Medical marijuana is helping patients dealing with chronic pain by replacing their use of prescription drugs. These opioid drugs can be fatally dangerous when abused. They killed more people last year than guns or car accidents, causing health professionals to signal that America is deep in an opioid crisis, which is why these latest findings come as great news.
The study performed by researchers at the University of New Mexico (UNM) involved 37 patients enrolled in the New Mexico Medical Cannabis Program (MCP) and 29 participants who used opioids alone. The MCP participants used both opioids and legally supplied medical cannabis.
Ten months later, MCP participants had significantly reduced their prescription drug use. Most impressively, more than a third of the MCP patients stopped using prescription drugs altogether compared to only two percent of the non-MCP group, the authors reported in the Journal of the American Medical Directors Association.
MCP participants also reported “improvements in pain reduction, quality of life, social life, activity levels, and concentration, and few side effects from using cannabis one year after enrollment.”

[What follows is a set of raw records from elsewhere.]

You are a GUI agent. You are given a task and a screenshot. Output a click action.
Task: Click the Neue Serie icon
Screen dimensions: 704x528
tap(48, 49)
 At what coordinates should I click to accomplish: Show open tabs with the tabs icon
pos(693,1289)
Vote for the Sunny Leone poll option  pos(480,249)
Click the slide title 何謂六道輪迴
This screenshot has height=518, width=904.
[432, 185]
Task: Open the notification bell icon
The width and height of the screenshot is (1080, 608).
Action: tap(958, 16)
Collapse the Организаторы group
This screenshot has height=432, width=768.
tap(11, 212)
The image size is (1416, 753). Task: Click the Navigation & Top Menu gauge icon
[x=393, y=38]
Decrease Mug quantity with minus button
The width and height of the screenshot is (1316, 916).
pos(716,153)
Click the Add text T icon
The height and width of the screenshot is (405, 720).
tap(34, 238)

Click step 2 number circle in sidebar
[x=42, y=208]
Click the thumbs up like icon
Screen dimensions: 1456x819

Although this wasn’t a randomized trial and the sample size was rather small, the UNM team concludes that medical cannabis is significantly associated with “opioid prescription cessation and reductions”, as well as “improved quality of life”.
The UNM researchers followed the patients for two whole years, including the six months during which opioid use was tracked before patient enrollment in the marijuana program. It wasn’t until months 16 through 24 that medical marijuana began to significantly displace opioids in the MCP group.
Previously, scientists at the University of Michigan reached a similar conclusion, also reporting that chronic pain patients saw a large reduction in opioid use and improved quality of life once they started using medical marijuana. Another study found that doctors working in states where medical marijuana is legal prescribe fewer opioids to patients than in those states where medical marijuana is illegal.
All of these findings suggest that medical marijuana might become a worthy ally in the nation’s fight against opioid drugs. Every day, more than 90 Americans die after overdosing on opioids. The Centers for Disease Control and Prevention (CDC) estimates that the total “economic burden” of prescription opioid misuse alone in the United States is $78.5 billion a year, including things like treatments and reduced productivity. Last month, President Trump “declared the opioid epidemic a national public health emergency.”